Kepala KKP Solo, Kentis Ratnawati, mengatakan konsumsi nonberas dan terigu bagi masyarakat Solo masih rendah karena beberapa faktor. Salah satunya Solo tidak memiliki banyak lahan untuk menanam umbi-umbian. Produksi umbi-umbian harus dipasok dari luar kota sehingga harga pangan tersebut lebih tinggi dibandingkan dengan harga beras.

“Produk pangan lokal harus yang fresh dan bisa diolah dengan berbagai macam olahan. Namun karena tidak punya lahan, produk pangan yang dipasok ke Solo sudah tidak dalam kondisi fresh,” kata Kentis di jumpa pers kepada wartawan di kantor Bagian Humas dan Protokol Setda Solo, Senin (12/10/2015).

Kentis mengatakan selama ini produk pangan seperti umbi-umbian dipasok dari Wonogiri. Begitu pula tepung mocaf, yakni tepung singkong yang telah dimodifikasi dengan perlakuan fermentasi.  Tepung ini digunakan sebagai salah satu alternatif pengganti terigu. Kentis kini tengah berupaya penuh untuk menggalakkan budaya makan makanan tradisional dari bahan non beras dan terigu.  Salah satunya, dalam rangka memperingati Hari Pangan tahun ini pihaknya akan mengadakan lomba cipta dan kreasi Lenjongan, bazar pangan lokal, serta pameran tanaman sayuran.

“Lomba cipta karya Lenjongan akan digelar Selasa [hari ini] di Pendapi Gede Balai Kota,” jelas dia.

Sementara itu, sebagai puncak kegiatan, Kentis mengatakan akan dilaksanakan kegiatan bazar pangan lokal di Car Free Day (CFD), Minggu (18/10).

Kegiatan ini akan diikuti 100 peserta dari KKP se-Soloraya, kelompok kerja (Pokja) kelurahan, pengelola kantin sehat, kelompok tani, serta SMK jurusan Boga Solo.

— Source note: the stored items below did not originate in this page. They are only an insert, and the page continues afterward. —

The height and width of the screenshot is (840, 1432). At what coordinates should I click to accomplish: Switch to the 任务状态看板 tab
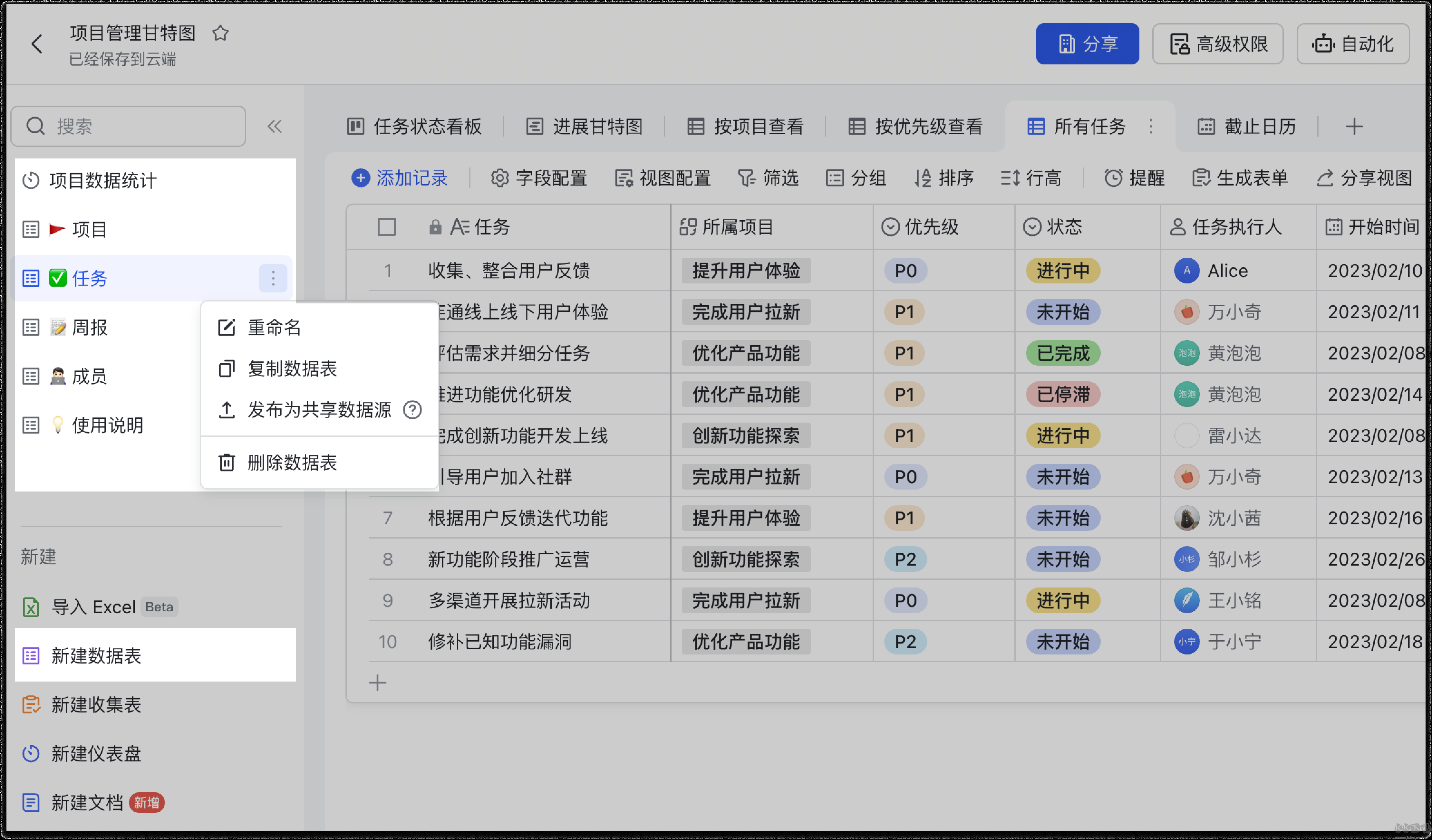pyautogui.click(x=415, y=127)
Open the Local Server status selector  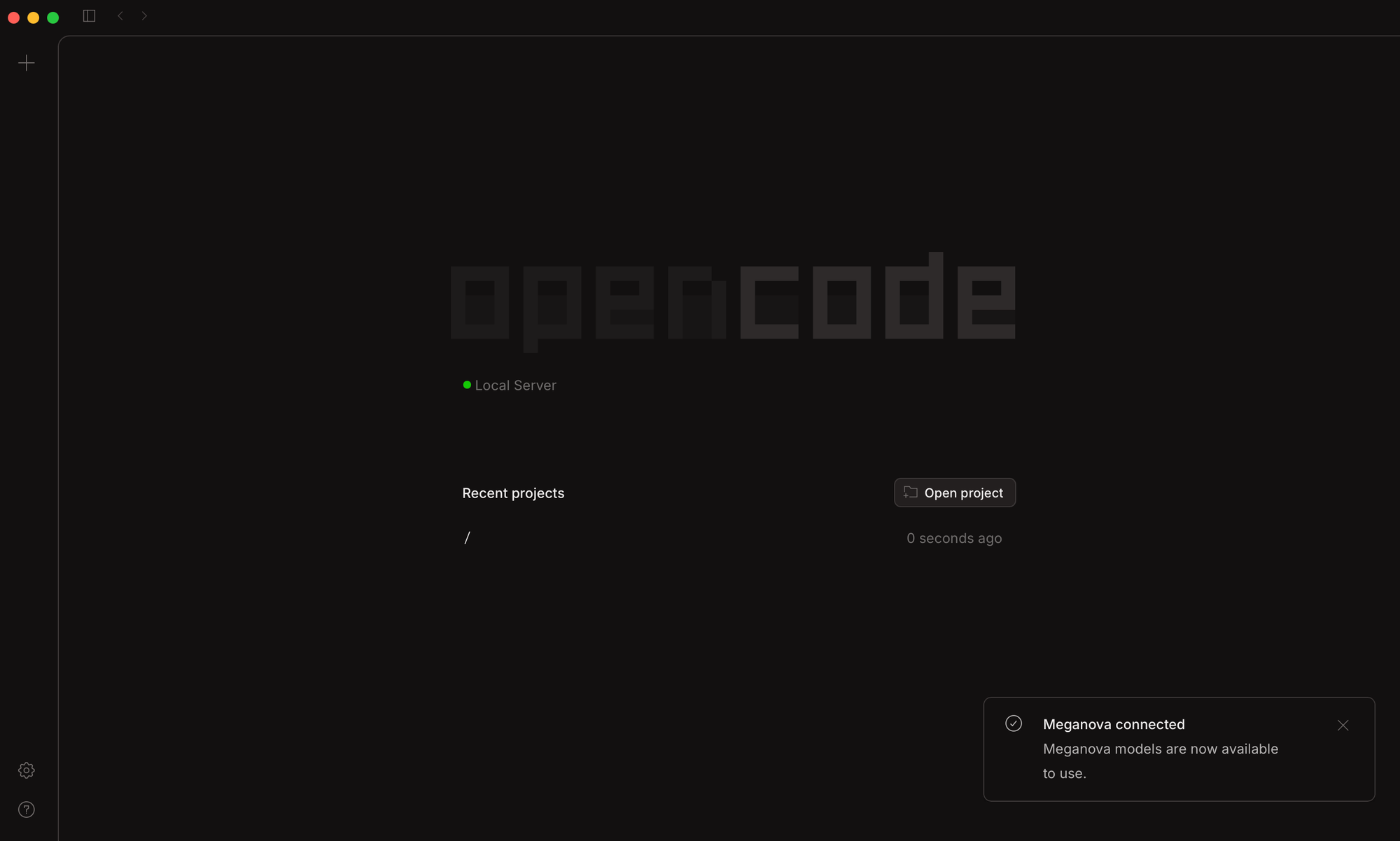[515, 386]
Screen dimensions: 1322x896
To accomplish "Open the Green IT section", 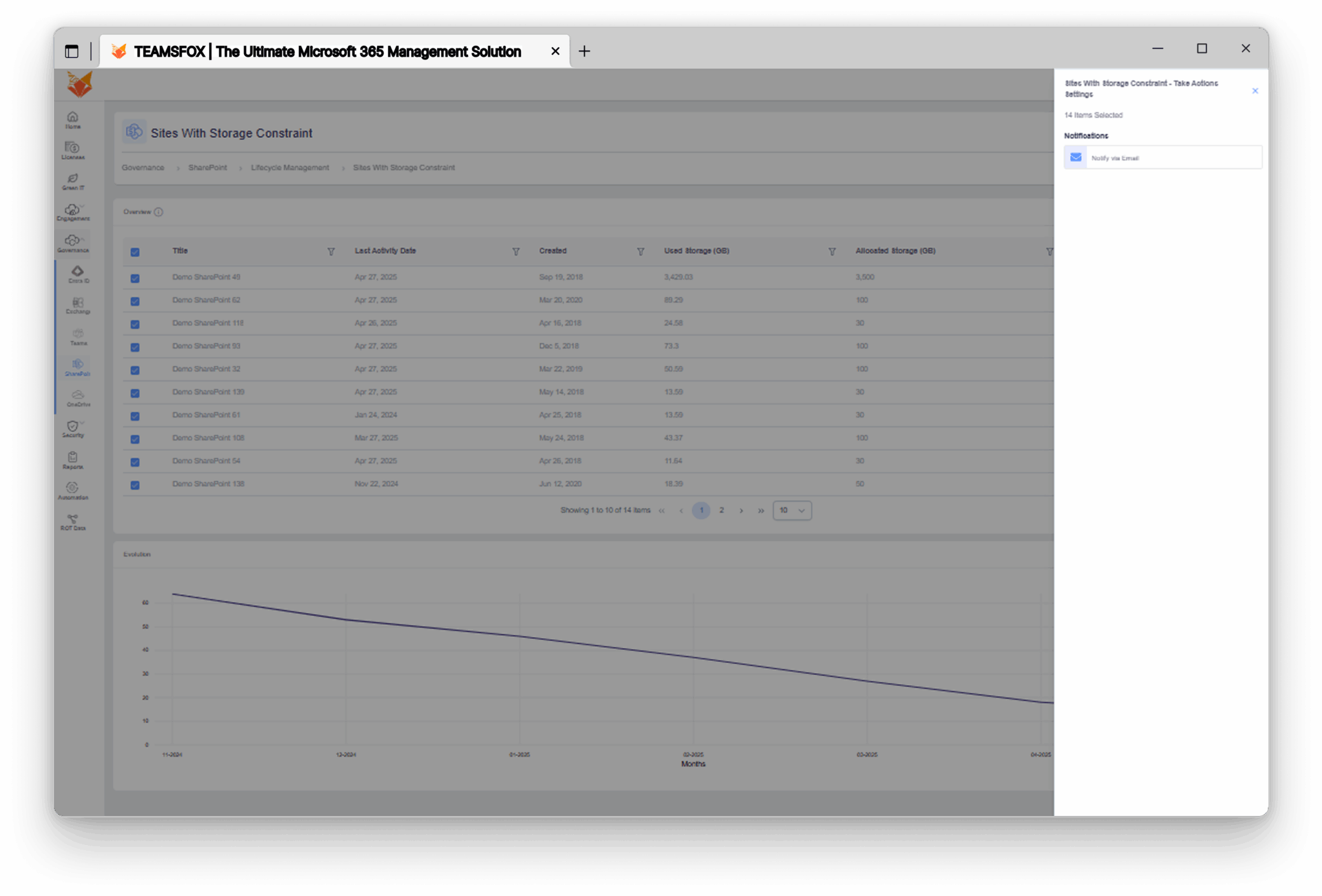I will tap(73, 181).
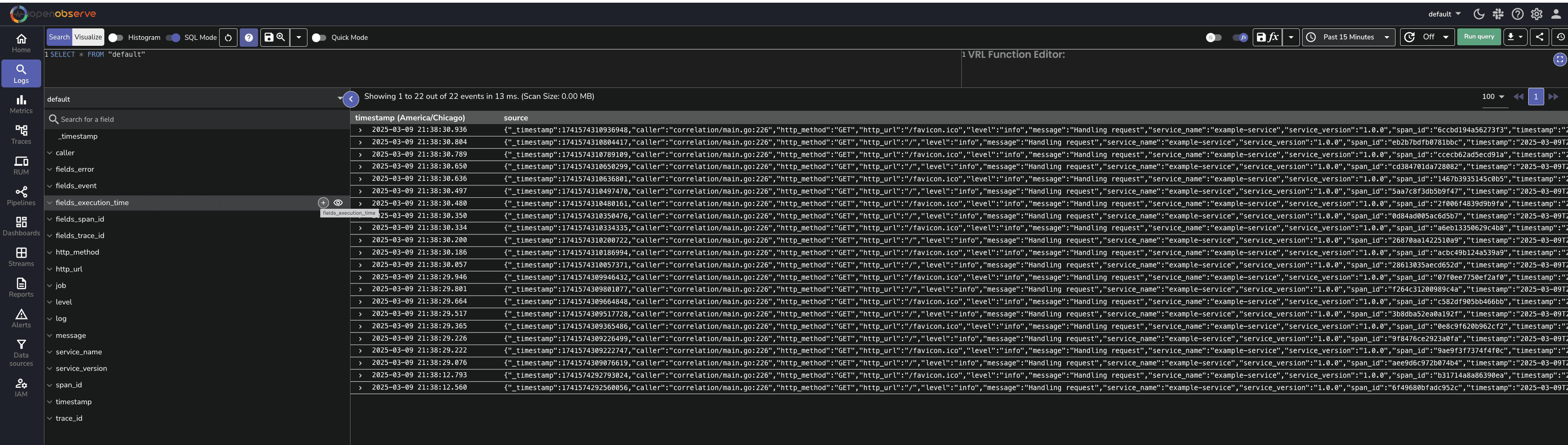
Task: Switch to the Visualize tab
Action: (88, 37)
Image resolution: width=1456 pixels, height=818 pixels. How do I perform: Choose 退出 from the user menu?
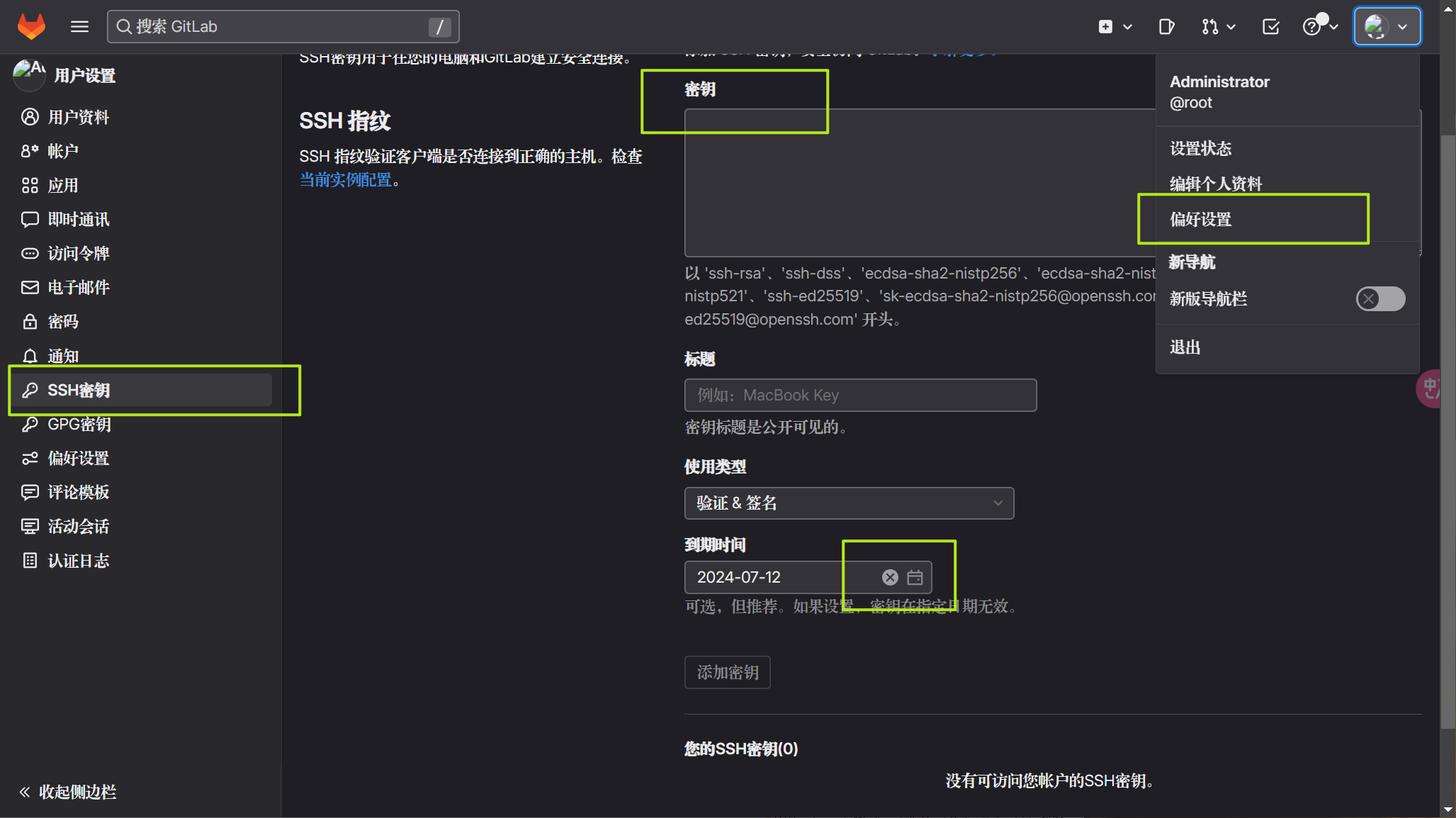click(1185, 347)
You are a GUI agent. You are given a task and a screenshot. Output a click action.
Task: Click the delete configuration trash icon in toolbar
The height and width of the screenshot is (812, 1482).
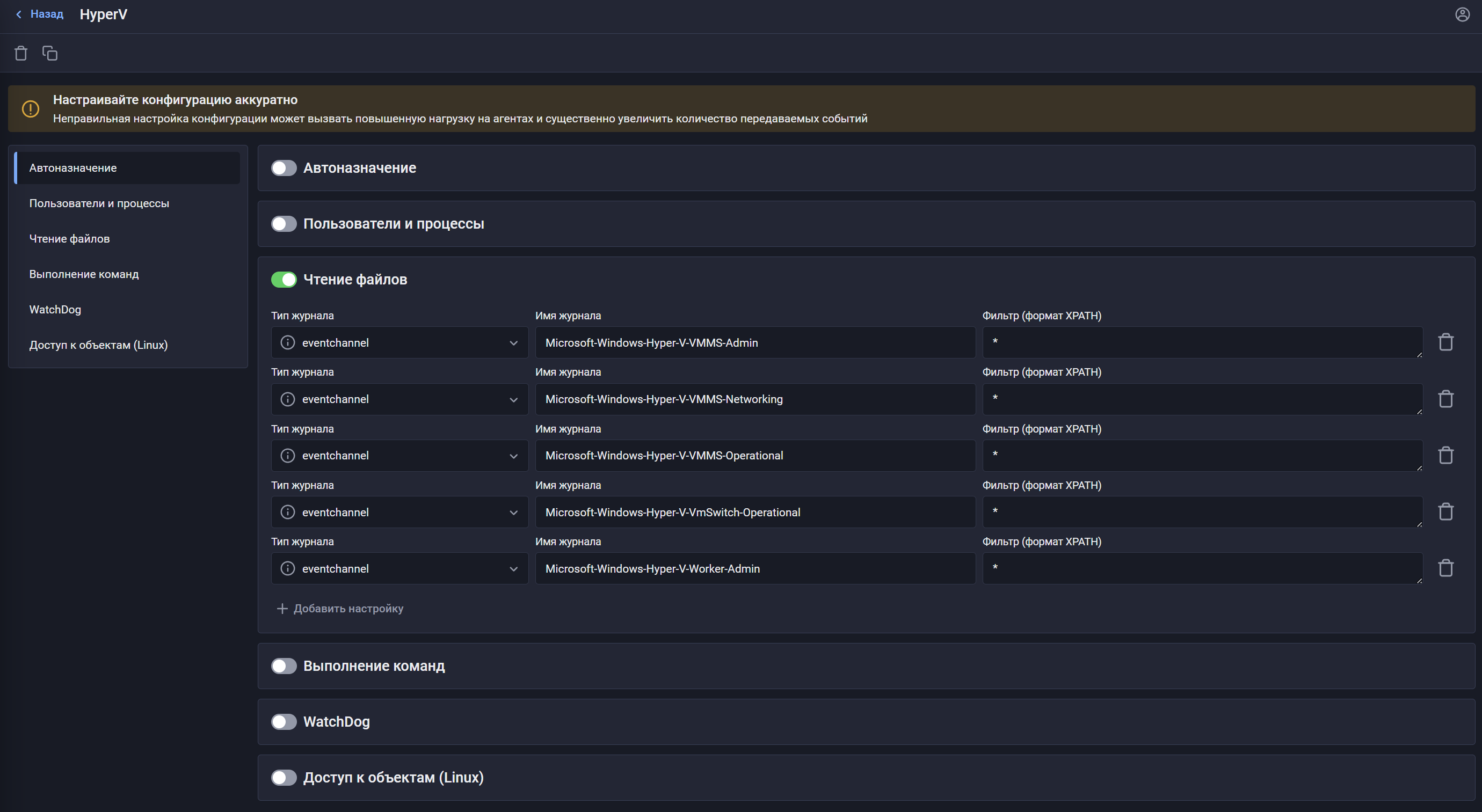(21, 54)
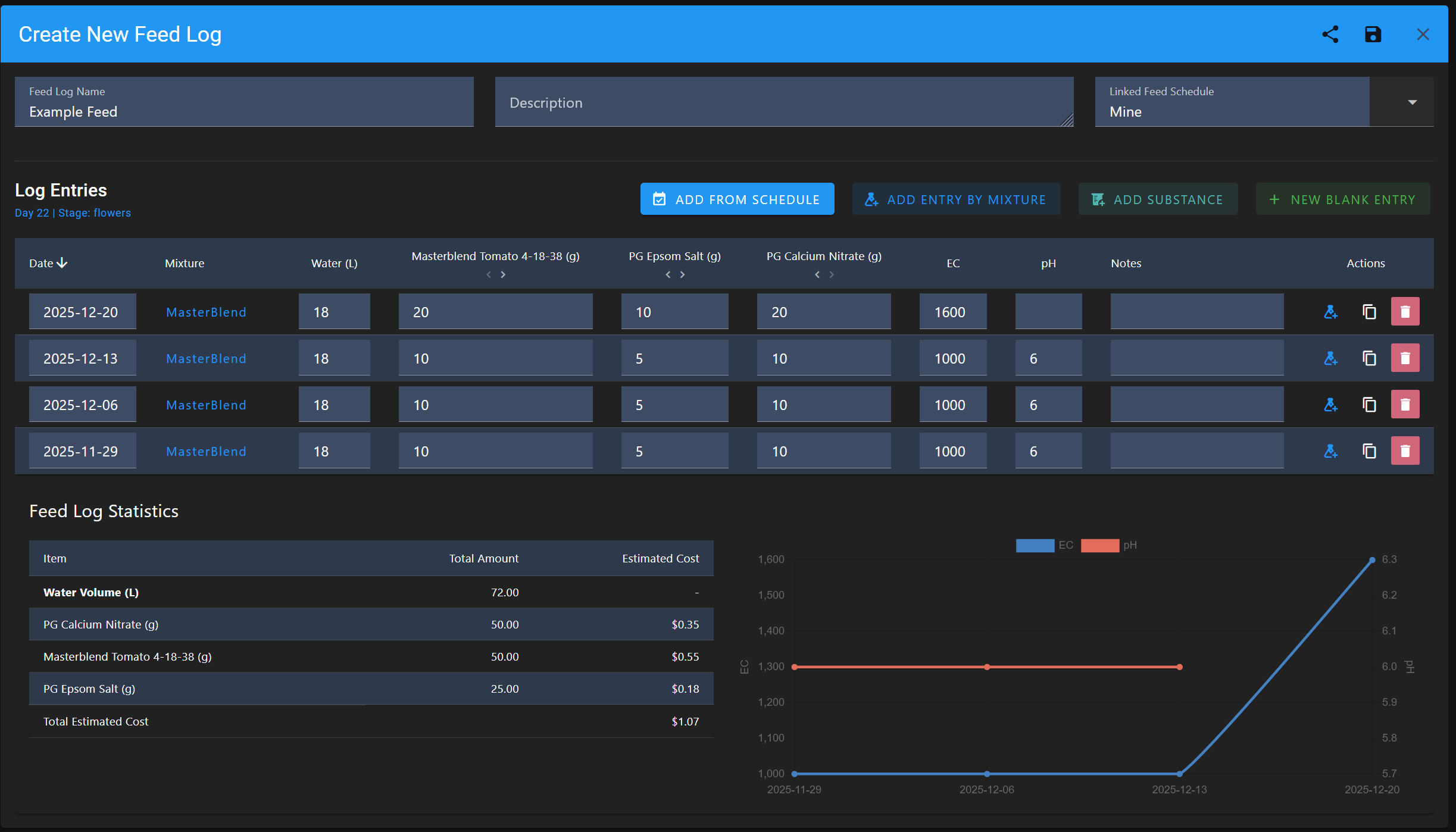Shift the Masterblend Tomato column left with its chevron
The width and height of the screenshot is (1456, 832).
[x=489, y=274]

Kentis mengatakan pola pangan ini diukur dari konsumsi padi-padian, umbi-umbian, pangan hewan, minyak dan lemak, kacang-kacangan, gula, serta buah dan sayur-sayuran. Kentis menyampaikan belum terpenuhinya pola pangan di antaranya karena konsumsi umbi-umbian atau makanan tradisional warga masih rendah.

Mestinya sesuai standar nasional, konsumsi umbi-umbian harus 2,5%. Sementara konsumsi umbi-umbian di Solo hanya 1,9%. Sebaliknya, konsumsi minyak dan lemak justru berlebih. Kentis berharap pola pangan warga bisa dibenahi dengan terus digalakkannya sosialisasi tentang pangan tersebut.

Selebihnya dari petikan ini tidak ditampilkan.